(DATA begins)

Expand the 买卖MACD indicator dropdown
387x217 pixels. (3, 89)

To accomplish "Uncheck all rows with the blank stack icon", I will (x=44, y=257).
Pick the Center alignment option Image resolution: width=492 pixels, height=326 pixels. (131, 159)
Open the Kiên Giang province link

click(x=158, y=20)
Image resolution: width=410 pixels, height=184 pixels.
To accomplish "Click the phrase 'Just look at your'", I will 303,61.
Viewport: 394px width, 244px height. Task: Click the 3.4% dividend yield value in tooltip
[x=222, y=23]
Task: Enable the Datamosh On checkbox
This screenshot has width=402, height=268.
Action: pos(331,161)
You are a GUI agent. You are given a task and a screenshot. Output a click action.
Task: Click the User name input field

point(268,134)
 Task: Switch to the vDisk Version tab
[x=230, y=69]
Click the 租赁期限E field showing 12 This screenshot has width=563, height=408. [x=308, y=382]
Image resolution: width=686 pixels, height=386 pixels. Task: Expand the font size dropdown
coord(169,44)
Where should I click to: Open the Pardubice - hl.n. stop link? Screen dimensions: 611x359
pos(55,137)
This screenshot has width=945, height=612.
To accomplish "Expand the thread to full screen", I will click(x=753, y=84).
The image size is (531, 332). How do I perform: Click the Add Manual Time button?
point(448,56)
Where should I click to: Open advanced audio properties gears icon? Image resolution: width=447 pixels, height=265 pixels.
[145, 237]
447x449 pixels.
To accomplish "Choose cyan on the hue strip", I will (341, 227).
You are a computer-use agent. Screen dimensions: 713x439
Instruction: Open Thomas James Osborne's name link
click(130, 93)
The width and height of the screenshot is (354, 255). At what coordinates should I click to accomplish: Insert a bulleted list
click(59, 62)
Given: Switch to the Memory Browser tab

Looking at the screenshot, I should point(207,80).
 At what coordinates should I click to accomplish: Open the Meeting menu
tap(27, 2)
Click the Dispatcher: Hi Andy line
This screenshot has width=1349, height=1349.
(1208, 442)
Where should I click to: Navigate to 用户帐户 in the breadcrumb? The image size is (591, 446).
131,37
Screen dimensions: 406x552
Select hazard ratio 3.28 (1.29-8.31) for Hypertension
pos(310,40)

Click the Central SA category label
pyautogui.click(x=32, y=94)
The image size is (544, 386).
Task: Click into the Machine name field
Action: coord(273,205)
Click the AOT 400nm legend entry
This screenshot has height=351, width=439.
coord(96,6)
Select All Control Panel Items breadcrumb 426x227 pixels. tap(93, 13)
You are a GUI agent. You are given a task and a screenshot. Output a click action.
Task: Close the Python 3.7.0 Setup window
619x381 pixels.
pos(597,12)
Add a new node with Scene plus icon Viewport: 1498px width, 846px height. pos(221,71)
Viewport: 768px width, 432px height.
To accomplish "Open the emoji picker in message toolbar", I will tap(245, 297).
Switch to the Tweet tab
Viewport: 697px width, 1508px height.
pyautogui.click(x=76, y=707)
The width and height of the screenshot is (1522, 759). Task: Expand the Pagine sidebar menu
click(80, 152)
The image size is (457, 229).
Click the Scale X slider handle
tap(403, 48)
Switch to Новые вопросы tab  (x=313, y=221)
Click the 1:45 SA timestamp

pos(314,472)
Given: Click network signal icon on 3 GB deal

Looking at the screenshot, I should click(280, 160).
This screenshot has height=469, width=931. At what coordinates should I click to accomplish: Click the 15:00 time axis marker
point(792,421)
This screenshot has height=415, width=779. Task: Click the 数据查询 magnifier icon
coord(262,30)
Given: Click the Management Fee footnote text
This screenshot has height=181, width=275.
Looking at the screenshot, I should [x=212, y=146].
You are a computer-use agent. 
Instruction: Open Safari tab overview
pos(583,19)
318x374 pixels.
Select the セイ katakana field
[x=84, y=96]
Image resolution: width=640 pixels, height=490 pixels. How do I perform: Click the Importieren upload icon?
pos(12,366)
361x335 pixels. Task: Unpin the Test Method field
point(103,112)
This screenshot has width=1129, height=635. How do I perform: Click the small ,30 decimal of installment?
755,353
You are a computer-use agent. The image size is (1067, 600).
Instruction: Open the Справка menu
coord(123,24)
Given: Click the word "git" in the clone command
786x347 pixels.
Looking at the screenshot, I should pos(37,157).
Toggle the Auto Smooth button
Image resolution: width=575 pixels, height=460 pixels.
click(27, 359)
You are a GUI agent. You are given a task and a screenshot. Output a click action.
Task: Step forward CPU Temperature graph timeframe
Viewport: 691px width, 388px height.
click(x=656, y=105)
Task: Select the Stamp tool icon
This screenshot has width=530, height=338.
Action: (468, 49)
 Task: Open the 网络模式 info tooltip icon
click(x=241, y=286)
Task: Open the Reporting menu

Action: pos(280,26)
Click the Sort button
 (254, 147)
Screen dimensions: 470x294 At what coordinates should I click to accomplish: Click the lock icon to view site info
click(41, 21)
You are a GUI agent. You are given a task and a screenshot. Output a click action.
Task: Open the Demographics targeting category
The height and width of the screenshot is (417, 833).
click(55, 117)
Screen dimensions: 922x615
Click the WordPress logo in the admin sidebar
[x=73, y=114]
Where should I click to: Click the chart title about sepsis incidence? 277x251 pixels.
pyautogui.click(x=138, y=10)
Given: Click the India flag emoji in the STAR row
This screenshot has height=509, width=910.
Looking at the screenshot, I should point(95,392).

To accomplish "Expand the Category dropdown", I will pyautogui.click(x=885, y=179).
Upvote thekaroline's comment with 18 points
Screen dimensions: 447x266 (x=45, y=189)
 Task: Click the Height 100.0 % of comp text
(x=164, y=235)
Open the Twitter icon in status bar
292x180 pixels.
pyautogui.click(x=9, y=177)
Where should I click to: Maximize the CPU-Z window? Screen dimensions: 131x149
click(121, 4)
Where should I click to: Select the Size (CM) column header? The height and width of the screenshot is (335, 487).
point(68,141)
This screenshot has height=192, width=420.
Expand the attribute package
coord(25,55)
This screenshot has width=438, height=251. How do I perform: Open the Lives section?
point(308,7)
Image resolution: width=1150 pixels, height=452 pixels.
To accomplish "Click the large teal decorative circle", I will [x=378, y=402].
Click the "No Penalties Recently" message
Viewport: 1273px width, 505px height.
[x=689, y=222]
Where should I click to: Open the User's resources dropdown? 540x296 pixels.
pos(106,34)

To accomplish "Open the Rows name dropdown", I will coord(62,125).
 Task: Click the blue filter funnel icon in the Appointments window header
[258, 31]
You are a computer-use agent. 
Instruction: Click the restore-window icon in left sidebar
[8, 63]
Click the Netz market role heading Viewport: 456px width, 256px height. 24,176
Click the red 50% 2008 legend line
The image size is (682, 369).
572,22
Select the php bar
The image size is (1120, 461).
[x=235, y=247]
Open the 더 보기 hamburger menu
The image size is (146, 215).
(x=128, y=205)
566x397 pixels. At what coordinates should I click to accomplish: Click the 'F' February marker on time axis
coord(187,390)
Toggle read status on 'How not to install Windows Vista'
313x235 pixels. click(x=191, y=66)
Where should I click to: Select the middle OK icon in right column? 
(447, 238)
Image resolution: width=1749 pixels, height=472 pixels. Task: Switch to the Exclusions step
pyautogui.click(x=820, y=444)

(DATA ends)

WHAT IS EXPECTED:
Quote the data above from the line containing "At what coordinates should I click to accomplish: Open" to the line containing "Switch to Новые", inclusive, and stop.

ANSWER FOR THIS EXERCISE:
 At what coordinates should I click to accomplish: Open the Meeting menu
tap(27, 2)
Click the Dispatcher: Hi Andy line
This screenshot has width=1349, height=1349.
(1208, 442)
Where should I click to: Navigate to 用户帐户 in the breadcrumb? The image size is (591, 446).
131,37
Screen dimensions: 406x552
Select hazard ratio 3.28 (1.29-8.31) for Hypertension
pos(310,40)

Click the Central SA category label
pyautogui.click(x=32, y=94)
The image size is (544, 386).
Task: Click into the Machine name field
Action: coord(273,205)
Click the AOT 400nm legend entry
This screenshot has height=351, width=439.
coord(96,6)
Select All Control Panel Items breadcrumb 426x227 pixels. tap(93, 13)
You are a GUI agent. You are given a task and a screenshot. Output a click action.
Task: Close the Python 3.7.0 Setup window
619x381 pixels.
pos(597,12)
Add a new node with Scene plus icon Viewport: 1498px width, 846px height. pos(221,71)
Viewport: 768px width, 432px height.
To accomplish "Open the emoji picker in message toolbar", I will tap(245, 297).
Switch to the Tweet tab
Viewport: 697px width, 1508px height.
pyautogui.click(x=76, y=707)
The width and height of the screenshot is (1522, 759). Task: Expand the Pagine sidebar menu
click(80, 152)
The image size is (457, 229).
Click the Scale X slider handle
tap(403, 48)
Switch to Новые вопросы tab  (x=313, y=221)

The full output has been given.